Nifty Next 100 is an index that tracks the performance of the next 100 largest and most liquid companies in India after the Nifty 50. These companies are also known as mid-cap companies, as they have a market capitalization between ₹5,000 crore and ₹20,000 crore.
Micro-cap companies are those that have a market capitalization of less than ₹500 crore. These companies are often considered as high-risk, high-reward investments, as they have the potential to deliver high returns but also face higher volatility and lower liquidity.

Why invest in Nifty Next 100 and micro-cap companies?
Investing in Nifty Next 100 and micro-cap companies can offer several benefits to investors, such as:
- Diversification: Investing in these companies can help investors diversify their portfolio and reduce their exposure to the large-cap companies that dominate the Nifty 50. This can help investors capture the growth potential of the emerging sectors and industries in India.
- Higher returns: Investing in these companies can also provide higher returns than the large-cap companies, as they have more room to grow and expand their market share. For instance, the Nifty Next 100 index has delivered a compounded annual growth rate (CAGR) of 16.7% in the last 10 years, compared to 13.6% for the Nifty 50 index. Similarly, the Nifty Microcap 250 index has delivered a CAGR of 18.4% in the last 10 years, compared to 11.9% for the Nifty Smallcap 100 index.
- Value discovery: Investing in these companies can also help investors discover undervalued or overlooked stocks that have strong fundamentals and growth prospects. These stocks can offer attractive returns if they are recognized by the market and re-rated accordingly.
How to invest in Nifty Next 100 and micro-cap companies?
One of the easiest and cost-effective ways to invest in Nifty Next 100 and micro-cap companies is through exchange-traded funds (ETFs) and mutual funds.
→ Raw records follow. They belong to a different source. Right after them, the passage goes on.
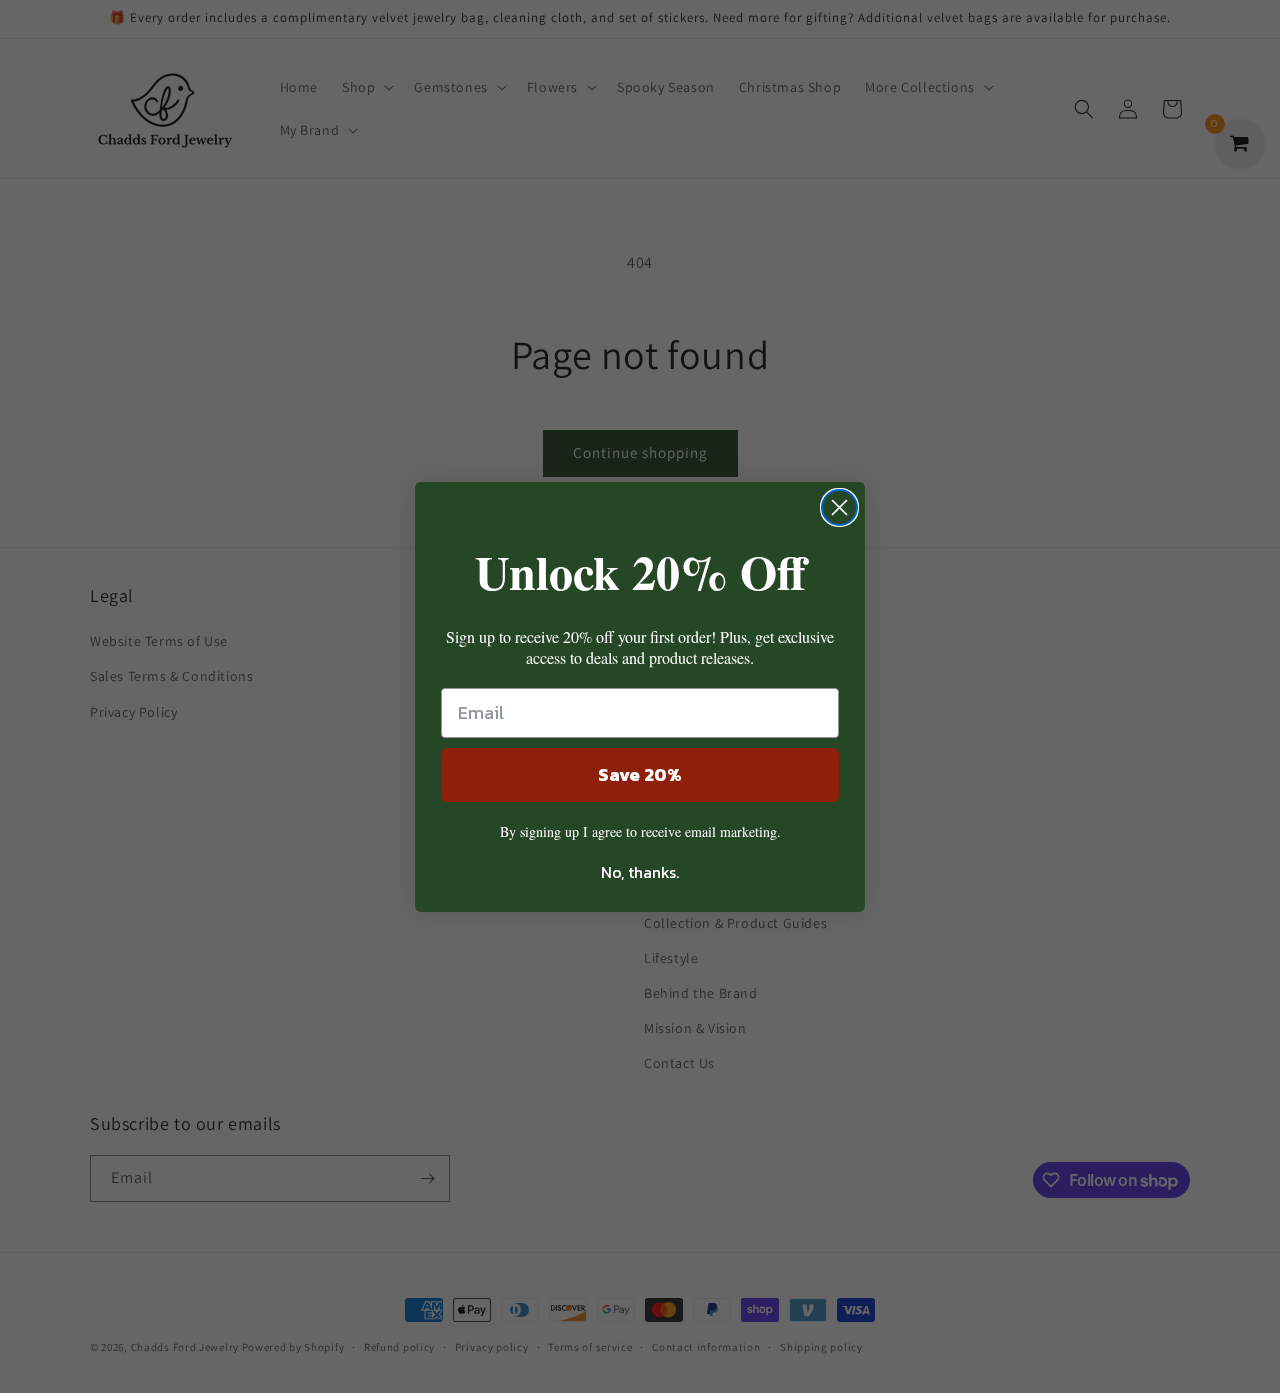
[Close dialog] (839, 507)
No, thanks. (640, 872)
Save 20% (640, 774)
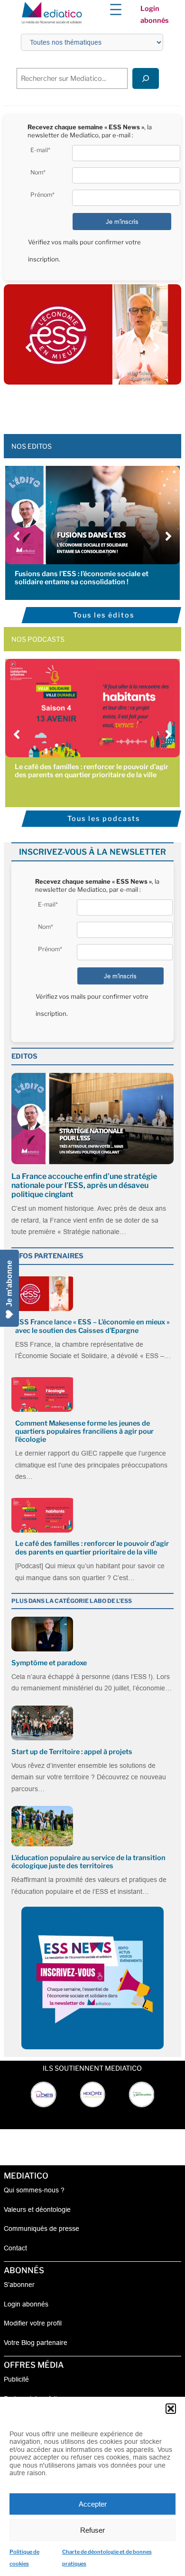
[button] (171, 2408)
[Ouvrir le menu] (115, 9)
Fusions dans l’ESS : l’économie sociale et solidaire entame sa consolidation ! (81, 577)
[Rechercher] (145, 78)
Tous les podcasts (103, 818)
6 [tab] (106, 405)
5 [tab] (97, 405)
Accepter (93, 2504)
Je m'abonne (9, 1283)
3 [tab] (78, 405)
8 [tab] (125, 405)
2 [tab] (69, 405)
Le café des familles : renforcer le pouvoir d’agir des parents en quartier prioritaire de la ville (91, 770)
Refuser (92, 2530)
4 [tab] (87, 405)
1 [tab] (59, 405)
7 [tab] (116, 405)
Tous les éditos (103, 615)
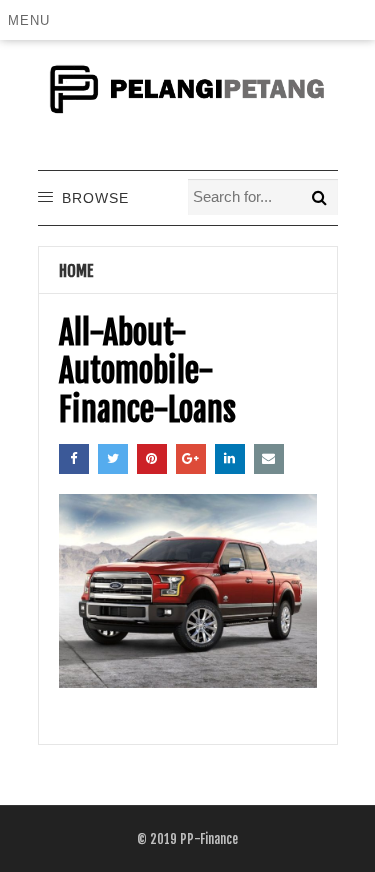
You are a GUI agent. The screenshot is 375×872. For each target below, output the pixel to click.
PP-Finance (209, 839)
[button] (32, 20)
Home (76, 271)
These are pooled investment vehicles that track the performance of a specific index or basket of stocks. They offer several advantages to investors, such as:
- Low cost: ETFs and mutual funds have lower expense ratios than actively managed funds, as they do not incur high fees for research, analysis, and portfolio management. They also have lower transaction costs, as they trade on the stock exchange like any other stock.
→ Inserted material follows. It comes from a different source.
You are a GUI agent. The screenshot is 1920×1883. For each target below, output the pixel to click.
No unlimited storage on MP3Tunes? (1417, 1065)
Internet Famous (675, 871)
- Liquidity: ETFs and mutual funds offer high liquidity to investors, as they can be bought and sold anytime during the market hours. They also have lower impact costs, as they do not affect the price of the underlying stocks significantly.
- Transparency: ETFs and mutual funds provide full transparency to investors, as they disclose their holdings, NAVs, and performance on a regular basis. They also follow strict rules and regulations set by SEBI and other authorities.
There are several ETFs and mutual funds that track the Nifty Next 100 and micro-cap indices in India. Some of them are:
- Nifty Next 100 ETFs: There are four ETFs that track the Nifty Next 100 index, namely Mirae Asset Nifty Next 50 ETF, ICICI Prudential Nifty Next 50 ETF, HDFC Nifty Next 50 ETF, and UTI Nifty Next 50 ETF. These ETFs have an average expense ratio of 0.15% per annum and an average tracking error of 0.08% per annum.
- Micro-cap mutual funds: There are no ETFs that track the micro-cap indices in India, but there are some mutual funds that invest predominantly in micro-cap stocks. Some of them are SBI Small Cap Fund, DSP Micro Cap Fund, L&T Emerging Businesses Fund, Kotak Small Cap Fund, and Axis Small Cap Fund. These funds have an average expense ratio of 1.98% per annum and an average alpha of 8.32% per annum.
What are the risks involved in investing in Nifty Next 100 and micro-cap companies?
Investing in Nifty Next 100 and micro-cap companies also involves some risks that investors should be aware of, such as:
- Higher volatility: Investing in these companies can expose investors to higher price fluctuations than the large-cap companies, as they are more sensitive to market conditions, economic cycles, industry trends, and company-specific factors. They can also face higher competition, regulatory hurdles, operational challenges, and governance issues.
- Lower liquidity: Investing in these companies can also result in lower liquidity than the large-cap companies, as they have lower trading volumes and market depth. This can make it difficult for investors to buy or sell these stocks at their desired price and quantity. It can also increase the bid-ask spread and impact cost of these stocks.
- Lower quality: Investing in these companies can also entail lower quality than the large-cap companies, as they may have weaker financials, lower profitability, higher leverage, and lower credit ratings. They may also have lower corporate governance standards, higher promoter interference, and higher susceptibility to frauds and scams.
Therefore, investors should do their own research and analysis before investing in Nifty Next 100 and micro-cap companies. They should also diversify their portfolio across different sectors, industries, and market capitalizations. They should also monitor their investments regularly and rebalance their portfolio as per their risk appetite and return expectations.